Бродя по пароходу, забредая в рубку, он слышал лишь звук своих шагов, даже в машинном отделении была тишина. Тогда еще Ромуальд не знал, что временами в родных базах флота практиковали береговое питание. Почти все каюты были закрыты, но несколько из них никак не препятствовали входу внутрь. В одной он обнаружил всякие разные книги про строительство электростанции на Иртыше, колхозников-трактористов и «Похождения графа Невзорова» Алексея Толстого. За время своей долгой вахты он перечитал эту книгу три раза, каждый раз заново смакуя.
В другой каюте постоянно кто-то лежал в койке и ожесточенно спал. Каждый раз разный человек, если можно было судить по неизменно менявшейся одежде. Вокруг на переборках притворно крысились голые тетки, вывернувшись наизнанку. Ромуальд деликатно кашлял, надеясь пробудить неизвестного человека, но отвлекался на богатый внутренний мир ухмыляющихся девиц, заставлял себя отвлечься и, плюнув на незнакомца, уходил прочь. Как пробирались мимо него, вахтенного, почти постоянно находящегося у трапа – было загадкой.

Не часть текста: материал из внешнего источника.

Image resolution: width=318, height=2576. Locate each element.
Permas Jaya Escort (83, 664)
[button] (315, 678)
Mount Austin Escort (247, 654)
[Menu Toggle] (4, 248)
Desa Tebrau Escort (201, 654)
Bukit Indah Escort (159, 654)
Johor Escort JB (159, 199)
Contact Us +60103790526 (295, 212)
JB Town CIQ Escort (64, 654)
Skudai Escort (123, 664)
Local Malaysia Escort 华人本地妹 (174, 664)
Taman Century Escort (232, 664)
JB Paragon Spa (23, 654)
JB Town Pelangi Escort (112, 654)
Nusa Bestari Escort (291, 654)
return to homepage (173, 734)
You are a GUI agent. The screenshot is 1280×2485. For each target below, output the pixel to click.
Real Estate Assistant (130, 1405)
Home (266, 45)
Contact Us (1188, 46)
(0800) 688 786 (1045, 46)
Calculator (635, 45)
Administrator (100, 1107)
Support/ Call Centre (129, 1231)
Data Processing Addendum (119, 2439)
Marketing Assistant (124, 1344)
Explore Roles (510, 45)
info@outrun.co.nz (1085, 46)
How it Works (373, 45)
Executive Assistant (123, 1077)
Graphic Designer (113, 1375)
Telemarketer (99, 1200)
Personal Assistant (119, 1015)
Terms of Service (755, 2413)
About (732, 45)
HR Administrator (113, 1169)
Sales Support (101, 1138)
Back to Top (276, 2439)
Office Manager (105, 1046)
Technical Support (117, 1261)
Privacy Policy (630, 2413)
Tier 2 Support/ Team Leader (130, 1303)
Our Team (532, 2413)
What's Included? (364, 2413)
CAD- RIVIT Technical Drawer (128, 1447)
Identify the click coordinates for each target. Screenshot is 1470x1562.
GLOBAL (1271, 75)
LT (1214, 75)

Для себя место ночевки он определил в кают-компании на диванчике, потому что боялся, что, почивая в каюте, не расслышит шаги случившихся визитеров.
В понедельник рано утром, часов в двенадцать, Ромуальд все-таки проспал посетителя.
– Кто спит – встать! – взревел прямо над ухом голос, вполне в состоянии конкурировать с сиреной гражданской обороны.
Ромуальд подорвался, как сапер, и сдуру вытянулся во фрунт. Ему снилось что-то тревожное, пугающее. Наверно, армия.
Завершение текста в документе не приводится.